=== Check your understanding ===
1. Decide whether each statement below agrees with the review of The Crazies, answering yes or no and quoting the words from the review that settle it.
(a) The review says the marsh scenes were filmed in Georgia.
(b) The review calls Joe Anderson's performance weak.
(c) The reviewer counts Romero's original The Crazies among his favorite films.
2. Answer these questions using the review of The Crazies.
(a) Which city is the safe haven for the people of Ogden Marsh?
(b) How many people does the review say are spread between the town and rural areas?
(c) Where is the containment area shown to be?
3. Write a continuation of the review of The Crazies, starting right after its final sentence.

=== Page excerpt ===
--- --- ---
In line with that thought I'm not sure how, even in that small of a town, the military could quietly sneak in the middle of the night, round up everyone, and put together a containment zone at the local school and NOT have anyone notice. The containment area is shown to be near the school's football field and overhead shots again make it seem to be a rural area, which isn't unlikely. But even if we're able to get past them getting everything set up without anyone noticing, how on Earth could they get everyone together so easily? Sure, we aren't party animals, but 1360 people spread between the town and rural areas would take a bit of effort and the film's jumping to this neatly wrapped up point seems a bit silly.

The safe haven available to the folks of Ogden Marsh is Cedar Rapids, Iowa's second largest city, and the movie makes it seem that the city is within 30-40 miles of town. If this were the case, like was the case with my small town and the neighboring "cities" a large portion of Ogden Marsh's population would work in Cedar Rapids or whatever towns are in the area. The area around Cedar Rapids is full of small towns, each ranging from 5-10 miles from another. So the film's view of Iowa's distance between cities is also a little off.

Lastly, there's the marsh portion of the film, which was obviously NOT filmed in Iowa (according to Wikipedia, that and other portions of the film were made in Georgia). That kind of marsh existing in this state would be akin to a film about Australia that shows off the polar ice caps. Obviously, this is necessary for the film's plot to happen, but it's just really ridiculous.

Oh, the film you ask? It's watchable. Suspension of disbelief took care of most of the above issues for me, even though I was hyper focused on the details, but it was more difficult to deal with some of the plot's moves. The final act is particularly full of gimmicky twists and turns and action set pieces that seem (and probably were, considering the reshoots the film underwent) tacked on. Olyphant and Mitchell are fine leads, and relative unknown Joe Anderson gives a marvelous supporting performance as the deputy to Olyphant's sheriff. The film's got beautiful visuals and some excellent gore, but never seems to overcome how contrived it really is.

George Romero's original The Crazies is one of my least favorite films of his (it's definitely not as bad as the likes of Bruiser, but it's far below the first two Dead films and Martin), so I wasn't going into this one with malicious intent. And on the whole, I think I liked what this bunch of Crazies had to offer as popcorn entertainment. Just don't go into it looking for a deep psychological terror - or for an entirely accurate portrayal of small town Iowa. (I mean, more of us than just the sheriff have cell phones and internet. We'd notice when you shut us down.)
--- --- ---
=== Given entries ===
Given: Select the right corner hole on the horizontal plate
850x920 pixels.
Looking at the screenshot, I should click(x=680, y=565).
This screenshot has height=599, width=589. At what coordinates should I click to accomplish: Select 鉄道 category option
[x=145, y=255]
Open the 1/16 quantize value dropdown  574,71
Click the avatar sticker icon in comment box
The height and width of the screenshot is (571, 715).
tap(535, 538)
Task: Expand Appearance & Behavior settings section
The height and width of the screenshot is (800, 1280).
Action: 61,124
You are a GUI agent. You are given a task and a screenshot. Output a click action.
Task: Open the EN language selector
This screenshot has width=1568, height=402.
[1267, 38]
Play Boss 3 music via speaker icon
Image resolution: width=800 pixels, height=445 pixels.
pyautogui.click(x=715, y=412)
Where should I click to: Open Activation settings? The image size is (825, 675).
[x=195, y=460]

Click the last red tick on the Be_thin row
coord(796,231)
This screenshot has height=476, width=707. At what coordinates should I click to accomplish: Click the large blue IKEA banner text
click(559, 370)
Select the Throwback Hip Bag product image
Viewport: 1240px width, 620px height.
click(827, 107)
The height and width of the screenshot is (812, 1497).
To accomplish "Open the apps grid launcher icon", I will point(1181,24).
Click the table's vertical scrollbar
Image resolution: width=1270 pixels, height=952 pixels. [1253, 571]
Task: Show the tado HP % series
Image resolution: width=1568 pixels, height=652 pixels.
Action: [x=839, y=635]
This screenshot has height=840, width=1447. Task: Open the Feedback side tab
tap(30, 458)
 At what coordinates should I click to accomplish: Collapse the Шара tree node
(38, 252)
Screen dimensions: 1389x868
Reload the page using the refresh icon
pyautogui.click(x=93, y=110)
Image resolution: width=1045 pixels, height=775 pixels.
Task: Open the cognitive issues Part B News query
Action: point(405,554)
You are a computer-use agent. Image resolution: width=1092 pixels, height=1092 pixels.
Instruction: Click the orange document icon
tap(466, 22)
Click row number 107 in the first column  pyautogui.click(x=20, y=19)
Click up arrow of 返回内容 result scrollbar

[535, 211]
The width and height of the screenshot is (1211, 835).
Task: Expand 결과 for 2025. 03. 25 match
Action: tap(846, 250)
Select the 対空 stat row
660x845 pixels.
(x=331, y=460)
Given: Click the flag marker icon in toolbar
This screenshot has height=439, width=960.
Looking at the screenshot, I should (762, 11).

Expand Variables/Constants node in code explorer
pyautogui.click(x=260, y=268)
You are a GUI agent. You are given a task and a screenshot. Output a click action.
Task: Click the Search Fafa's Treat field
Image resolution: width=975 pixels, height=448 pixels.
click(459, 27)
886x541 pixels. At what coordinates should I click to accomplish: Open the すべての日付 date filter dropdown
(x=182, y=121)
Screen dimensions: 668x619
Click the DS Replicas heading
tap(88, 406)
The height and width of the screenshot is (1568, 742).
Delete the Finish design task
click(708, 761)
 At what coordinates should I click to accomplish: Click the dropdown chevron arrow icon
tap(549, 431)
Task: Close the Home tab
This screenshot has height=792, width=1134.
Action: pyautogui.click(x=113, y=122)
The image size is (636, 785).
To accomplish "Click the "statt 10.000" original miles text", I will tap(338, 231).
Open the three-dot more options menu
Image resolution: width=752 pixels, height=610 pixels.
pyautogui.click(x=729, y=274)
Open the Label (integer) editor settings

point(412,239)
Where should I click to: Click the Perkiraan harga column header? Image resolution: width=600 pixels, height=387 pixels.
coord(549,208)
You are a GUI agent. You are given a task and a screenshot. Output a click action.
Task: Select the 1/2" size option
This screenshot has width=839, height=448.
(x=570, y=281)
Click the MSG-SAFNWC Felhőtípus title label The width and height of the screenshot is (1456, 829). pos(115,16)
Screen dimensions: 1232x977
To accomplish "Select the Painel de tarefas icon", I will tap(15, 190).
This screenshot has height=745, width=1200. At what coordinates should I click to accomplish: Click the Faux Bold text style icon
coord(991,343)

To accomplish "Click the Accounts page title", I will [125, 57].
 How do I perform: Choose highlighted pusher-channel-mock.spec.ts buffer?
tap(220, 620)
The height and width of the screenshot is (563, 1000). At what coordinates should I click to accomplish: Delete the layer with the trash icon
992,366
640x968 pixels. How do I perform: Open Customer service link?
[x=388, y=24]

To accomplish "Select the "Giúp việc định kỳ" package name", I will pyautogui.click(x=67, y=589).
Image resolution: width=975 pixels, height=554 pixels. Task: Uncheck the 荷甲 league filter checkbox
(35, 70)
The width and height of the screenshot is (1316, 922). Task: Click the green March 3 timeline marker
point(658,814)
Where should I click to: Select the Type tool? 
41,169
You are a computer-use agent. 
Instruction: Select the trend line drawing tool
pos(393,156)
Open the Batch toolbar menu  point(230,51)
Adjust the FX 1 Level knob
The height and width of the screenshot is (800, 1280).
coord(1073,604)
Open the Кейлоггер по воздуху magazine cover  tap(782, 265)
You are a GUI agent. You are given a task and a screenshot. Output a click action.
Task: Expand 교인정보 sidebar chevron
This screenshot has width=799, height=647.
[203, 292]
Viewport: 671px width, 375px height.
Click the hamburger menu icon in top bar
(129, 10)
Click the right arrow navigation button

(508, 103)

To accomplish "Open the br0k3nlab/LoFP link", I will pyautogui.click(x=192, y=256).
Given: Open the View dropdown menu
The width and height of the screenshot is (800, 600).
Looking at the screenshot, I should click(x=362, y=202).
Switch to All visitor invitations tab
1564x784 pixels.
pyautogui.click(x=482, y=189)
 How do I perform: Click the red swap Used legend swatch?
--- --- ---
=== Answers for the tasks ===
1.
(a) Yes: "according to Wikipedia, that and other portions of the film were made in Georgia"
(b) No: "relative unknown Joe Anderson gives a marvelous supporting performance"
(c) No: "George Romero's original The Crazies is one of my least favorite films of his"

2.
(a) Cedar Rapids, Iowa's second largest city
(b) 1360
(c) Near the school's football field

3.
Oh, the end credits sequence from Cedar Rapids news station KCRG - features Cedar Rapids actual news broadcast. Congrats to them on making the big screen!

(P.S. - It's interesting to note that the act of setting the infected area in eastern Iowa allows the film to make reference to fans of the Iowa Hawkeyes' football team - as crazies! GO STATE!)

3 comments:

Hey! Look Behind You! said...

I'm big on supporting movies that were made o based on places I've lived.

I really dug the movie, it was definitely entertaining but one thing slightly annoyed me...

*possible spoiler to anyone reading this who has not seen it*

Just about all of the "tense" moment was relieved by someone else saving said person in trouble. By like the 5th time, I literally waiting for the crazie(s) to be shot from behind by someone and it kept happening. Maybe it's something I'm just being picky about but come on, save yourself for once!

FeFeMartini said...

quick thought: Your football image is Iowa State's Cyclones, not University of Iowa's Hawkeyes. Wrong team, but great article! (Being from CR I really enjoyed reading this!)

Also, as I know.. the image of CR in the end was upsetting. With all the fuss they made over it, to not show the actual city was kind of annoying to me.

Ashley said...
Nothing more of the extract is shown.